Trump is luring conservative white evangelicals who want their worldview to be dominant again.

Kirsten Powers, USA TODAY
Pastor Joshua Nink prays for Donald Trump in Council Bluffs, Iowa, on Jan. 31, 2016.

When Mike Pence received the call to join The Donald’s ticket, the Indiana governor says he asked himself, “Who am I, oh Lord?” to be called to such a high office.

The Lord had nothing to do with it. It was about electoral math, pure and simple. Pence is an outspoken evangelical culture warrior. He’s just the man Donald Trump needs to help motivate the 55% of white evangelical voters who told Pew Research in a new survey that they are dissatisfied with the choice of presidential candidates. As white evangelical voters make up about a third of GOP voters, Trump can’t afford to see even a small percentage of them stay home.

__INFORMATION PROVIDED__:
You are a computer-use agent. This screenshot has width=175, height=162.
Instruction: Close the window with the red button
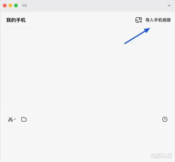(5, 5)
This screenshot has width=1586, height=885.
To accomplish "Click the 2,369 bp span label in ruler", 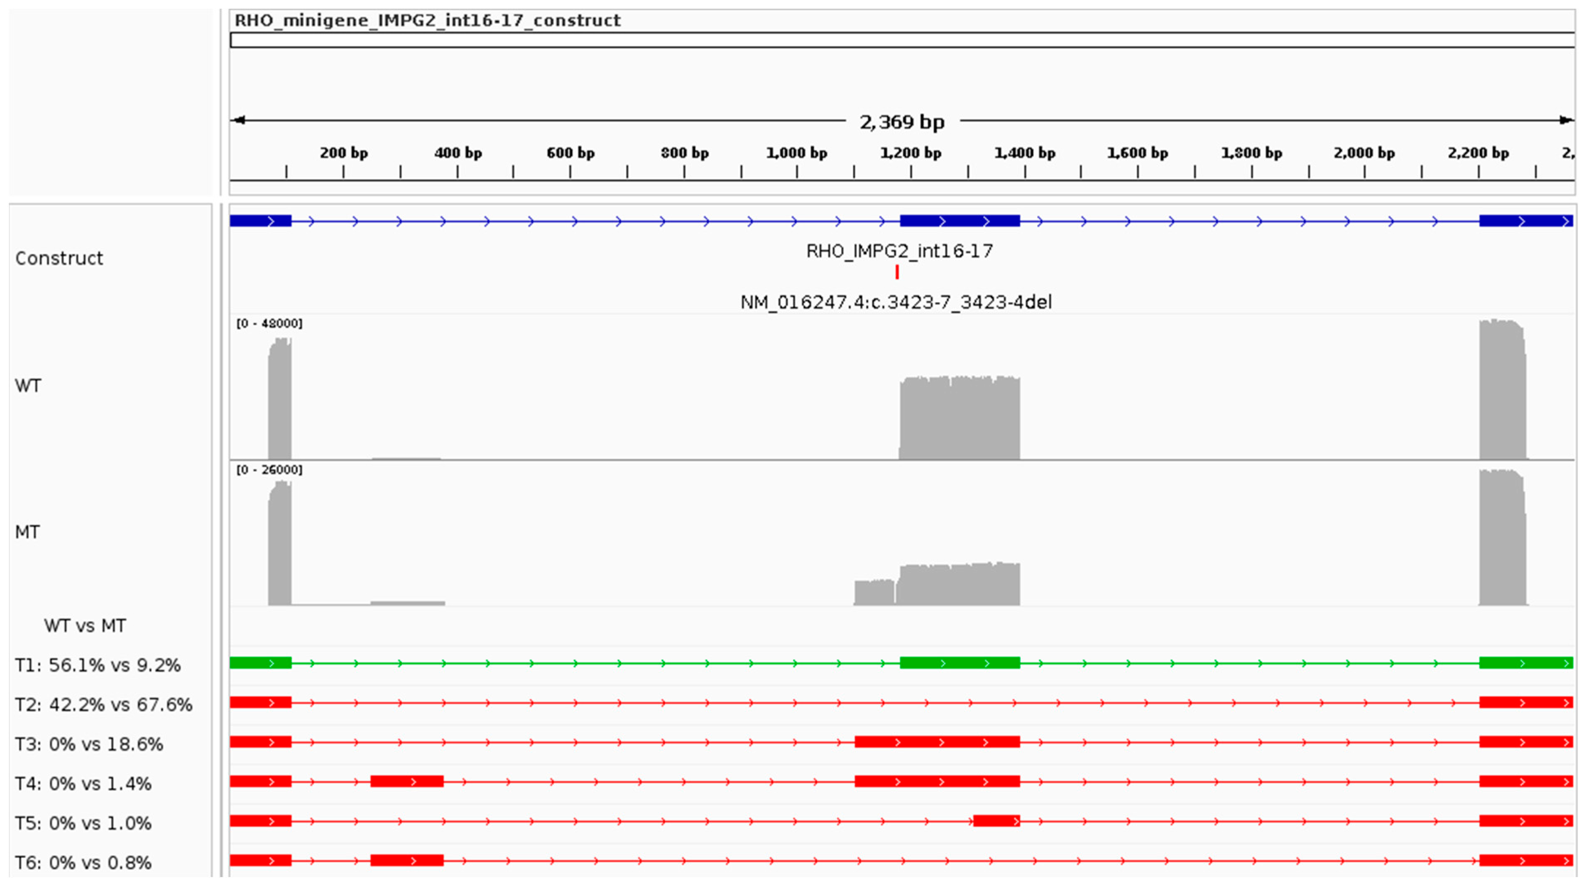I will pos(902,122).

__WHAT THIS TASK INVOLVES__: Extend the opinion piece about Trump, Pence and white evangelical voters, picking up right after its last sentence.

__EXERCISE RESPONSE__:
Despite viewing Trump as an imperfect vessel, Pew found that white evangelicals are registering a higher level of support for Trump than they did at this time in 2012 for Mitt Romney. If the election were held today, 78% of white evangelical registered voters say they'd vote for Trump. That’s more than the 73% of white evangelicals who supported Romney at a similar point during the 2012 election

Pence seems to have been drafted in part to help evangelicals justify their support of a thrice-married presidential candidate who mangles Bible verses, has said he never asks God for forgiveness and whom 44% of white evangelical Republicans view as “not too” or “not at all” religious, according to Pew.

What’s behind evangelical support of Trump then? Hillary hatred is surely part of it. Pence made it clear a major factor in joining the Trump ticket is that “Hillary Clinton must never be president of the United States.” The Pew survey found that more white evangelicals — 45% — are backing Trump as a vote against Clinton as opposed to the 30% who say their vote is for Trump.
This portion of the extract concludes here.